■ WORK TO COMPLETE: Rewrite all of the rows below, substituting "link" for every occurrence of "button" and keeping everything else unchanged. Leave the pictures out of your answer.

■ SOURCE MATERIAL:

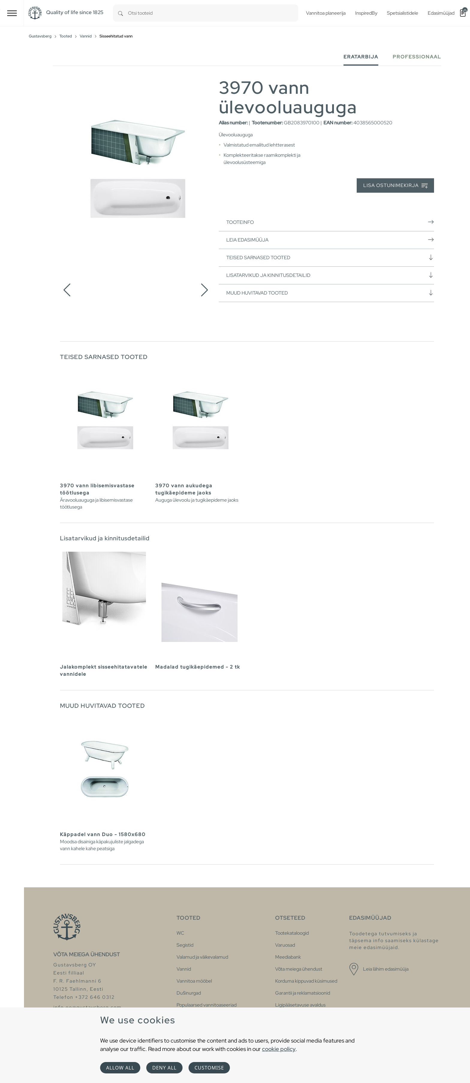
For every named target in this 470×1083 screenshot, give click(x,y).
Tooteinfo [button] (330, 222)
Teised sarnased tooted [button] (330, 257)
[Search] (120, 13)
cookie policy (279, 1049)
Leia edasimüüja (330, 239)
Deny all (164, 1067)
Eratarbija (361, 57)
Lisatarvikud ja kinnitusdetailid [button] (330, 275)
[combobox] (213, 13)
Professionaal (417, 57)
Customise (209, 1067)
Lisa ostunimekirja (395, 185)
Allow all (120, 1067)
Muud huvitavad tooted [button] (330, 292)
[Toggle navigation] (12, 13)
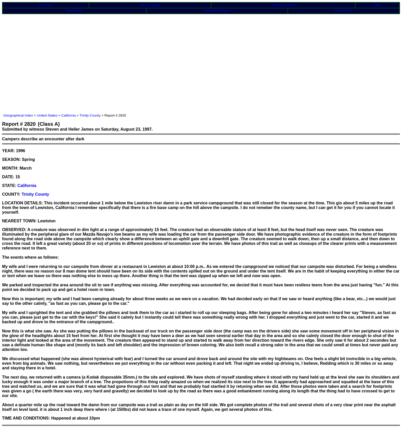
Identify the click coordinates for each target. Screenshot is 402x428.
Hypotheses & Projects (217, 10)
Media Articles (74, 10)
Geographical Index (18, 115)
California (68, 115)
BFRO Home (45, 5)
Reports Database (150, 5)
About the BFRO (343, 10)
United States (47, 115)
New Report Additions (283, 5)
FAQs (377, 5)
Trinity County (89, 115)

■ RESPONSE FOR THIS EXERCISE:
For every named target in this 470×1083 screenshot, give click(x,y).
Tooteinfo [link] (330, 222)
Teised sarnased tooted [link] (330, 257)
[Search] (120, 13)
cookie policy (279, 1049)
Leia edasimüüja (330, 239)
Deny all (164, 1067)
Eratarbija (361, 57)
Lisatarvikud ja kinnitusdetailid [link] (330, 275)
[combobox] (213, 13)
Professionaal (417, 57)
Customise (209, 1067)
Lisa ostunimekirja (395, 185)
Allow all (120, 1067)
Muud huvitavad tooted [link] (330, 292)
[Toggle navigation] (12, 13)
Identify the click coordinates for each target. Screenshot is 402x428.
Hypotheses & Projects (217, 10)
Media Articles (74, 10)
Geographical Index (18, 115)
California (68, 115)
BFRO Home (45, 5)
Reports Database (150, 5)
About the BFRO (343, 10)
United States (47, 115)
New Report Additions (283, 5)
FAQs (377, 5)
Trinity County (89, 115)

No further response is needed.